Given an array of integers, find out whether there are two distinct indices i and j in the array such that the absolute difference between nums[i] and nums[j] is at most t and the absolute difference between i and j is at most k.

Example 1:

Input: nums = [1,2,3,1], k = 3, t = 0
Output: true
Example 2:

Input: nums = [1,0,1,1], k = 1, t = 2
Output: true
Example 3:

Input: nums = [1,5,9,1,5,9], k = 2, t = 3
Output: false
*/

class Solution {
public:
bool containsNearbyAlmostDuplicate(vector<int>& nums, int k, int t) {
set<long> s;
int n = (int) nums.size();
for(int i=0;i<n;i++){
auto it=s.lower_bound((long)nums[i]-t);
if(it!=s.end()&&*it<=(long)nums[i]+t) return true;
s.insert(nums[i]);
if(i>=k) s.erase(nums[i-k]);
}
return false;
}
};
``````

``````/*
House Robber II

ou are a professional robber planning to rob houses along a street.
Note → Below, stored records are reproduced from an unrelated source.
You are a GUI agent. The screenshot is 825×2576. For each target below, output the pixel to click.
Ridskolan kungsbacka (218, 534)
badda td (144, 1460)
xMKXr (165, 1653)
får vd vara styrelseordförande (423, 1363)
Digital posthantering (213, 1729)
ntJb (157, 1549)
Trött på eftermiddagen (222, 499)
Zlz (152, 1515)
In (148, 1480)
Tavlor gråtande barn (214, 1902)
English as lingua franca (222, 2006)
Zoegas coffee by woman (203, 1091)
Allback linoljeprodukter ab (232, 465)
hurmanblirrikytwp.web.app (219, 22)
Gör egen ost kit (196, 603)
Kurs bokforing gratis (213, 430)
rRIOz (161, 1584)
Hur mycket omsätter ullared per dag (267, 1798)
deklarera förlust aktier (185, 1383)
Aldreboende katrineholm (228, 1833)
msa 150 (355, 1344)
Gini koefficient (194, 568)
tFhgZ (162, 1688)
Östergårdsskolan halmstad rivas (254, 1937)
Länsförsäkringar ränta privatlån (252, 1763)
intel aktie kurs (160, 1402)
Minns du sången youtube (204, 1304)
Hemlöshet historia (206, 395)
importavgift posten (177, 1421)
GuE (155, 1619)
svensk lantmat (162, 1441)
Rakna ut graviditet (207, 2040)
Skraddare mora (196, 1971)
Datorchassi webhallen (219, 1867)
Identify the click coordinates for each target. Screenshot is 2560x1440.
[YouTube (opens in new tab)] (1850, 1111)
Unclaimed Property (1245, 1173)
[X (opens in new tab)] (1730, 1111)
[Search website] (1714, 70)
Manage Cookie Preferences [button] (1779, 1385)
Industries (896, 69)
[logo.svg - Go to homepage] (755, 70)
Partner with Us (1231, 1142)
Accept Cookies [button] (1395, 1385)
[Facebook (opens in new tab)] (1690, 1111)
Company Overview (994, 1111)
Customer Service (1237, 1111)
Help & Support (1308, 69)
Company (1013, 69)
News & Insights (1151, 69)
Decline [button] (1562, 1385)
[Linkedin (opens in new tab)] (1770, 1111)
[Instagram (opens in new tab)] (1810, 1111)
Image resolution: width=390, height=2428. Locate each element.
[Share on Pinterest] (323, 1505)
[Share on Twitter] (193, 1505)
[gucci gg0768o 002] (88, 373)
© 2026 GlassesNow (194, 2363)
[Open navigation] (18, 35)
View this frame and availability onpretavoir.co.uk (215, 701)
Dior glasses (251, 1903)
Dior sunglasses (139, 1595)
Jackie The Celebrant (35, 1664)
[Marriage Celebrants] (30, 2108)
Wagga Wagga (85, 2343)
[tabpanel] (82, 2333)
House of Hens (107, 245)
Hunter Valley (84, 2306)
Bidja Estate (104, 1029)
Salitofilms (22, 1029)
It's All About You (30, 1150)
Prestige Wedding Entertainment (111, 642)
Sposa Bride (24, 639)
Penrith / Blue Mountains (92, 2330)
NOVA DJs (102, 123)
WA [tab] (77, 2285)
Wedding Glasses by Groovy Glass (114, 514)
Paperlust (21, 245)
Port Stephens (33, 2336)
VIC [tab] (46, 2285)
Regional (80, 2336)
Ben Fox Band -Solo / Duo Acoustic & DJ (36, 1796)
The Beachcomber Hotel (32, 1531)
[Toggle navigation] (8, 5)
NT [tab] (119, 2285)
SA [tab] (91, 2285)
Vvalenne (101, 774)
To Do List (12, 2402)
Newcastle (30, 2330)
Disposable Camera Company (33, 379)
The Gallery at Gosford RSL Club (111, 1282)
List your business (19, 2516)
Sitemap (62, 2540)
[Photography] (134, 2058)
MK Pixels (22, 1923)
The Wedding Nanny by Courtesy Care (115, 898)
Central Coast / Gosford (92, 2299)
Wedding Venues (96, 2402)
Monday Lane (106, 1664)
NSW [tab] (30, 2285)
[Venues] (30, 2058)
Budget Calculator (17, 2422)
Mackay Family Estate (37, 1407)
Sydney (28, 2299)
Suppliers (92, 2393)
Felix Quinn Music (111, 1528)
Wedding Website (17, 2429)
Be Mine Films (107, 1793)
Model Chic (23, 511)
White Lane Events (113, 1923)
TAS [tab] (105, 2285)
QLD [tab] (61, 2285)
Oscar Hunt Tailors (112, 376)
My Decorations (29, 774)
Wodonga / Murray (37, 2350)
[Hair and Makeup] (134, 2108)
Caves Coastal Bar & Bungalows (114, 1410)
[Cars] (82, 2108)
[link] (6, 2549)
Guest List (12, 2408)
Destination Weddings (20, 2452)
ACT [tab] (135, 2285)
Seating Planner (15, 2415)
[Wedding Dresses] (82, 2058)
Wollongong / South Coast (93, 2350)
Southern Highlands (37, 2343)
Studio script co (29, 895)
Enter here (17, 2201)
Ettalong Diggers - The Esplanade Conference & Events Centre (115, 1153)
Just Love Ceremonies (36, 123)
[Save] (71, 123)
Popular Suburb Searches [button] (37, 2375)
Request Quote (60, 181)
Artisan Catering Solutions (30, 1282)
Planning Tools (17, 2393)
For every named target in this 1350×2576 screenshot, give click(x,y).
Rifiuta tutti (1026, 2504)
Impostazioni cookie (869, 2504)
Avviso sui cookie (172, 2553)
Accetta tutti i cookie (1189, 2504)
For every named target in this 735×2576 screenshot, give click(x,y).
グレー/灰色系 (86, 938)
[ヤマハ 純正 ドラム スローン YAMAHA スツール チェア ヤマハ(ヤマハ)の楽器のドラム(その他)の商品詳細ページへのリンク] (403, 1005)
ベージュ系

Each house has a certain amount of money stashed. All houses at this place are arranged in a circle. That means the first house is the neighbor of the last one. Meanwhile, adjacent houses have security system connected and it will automatically contact the police if two adjacent houses were broken into on the same night.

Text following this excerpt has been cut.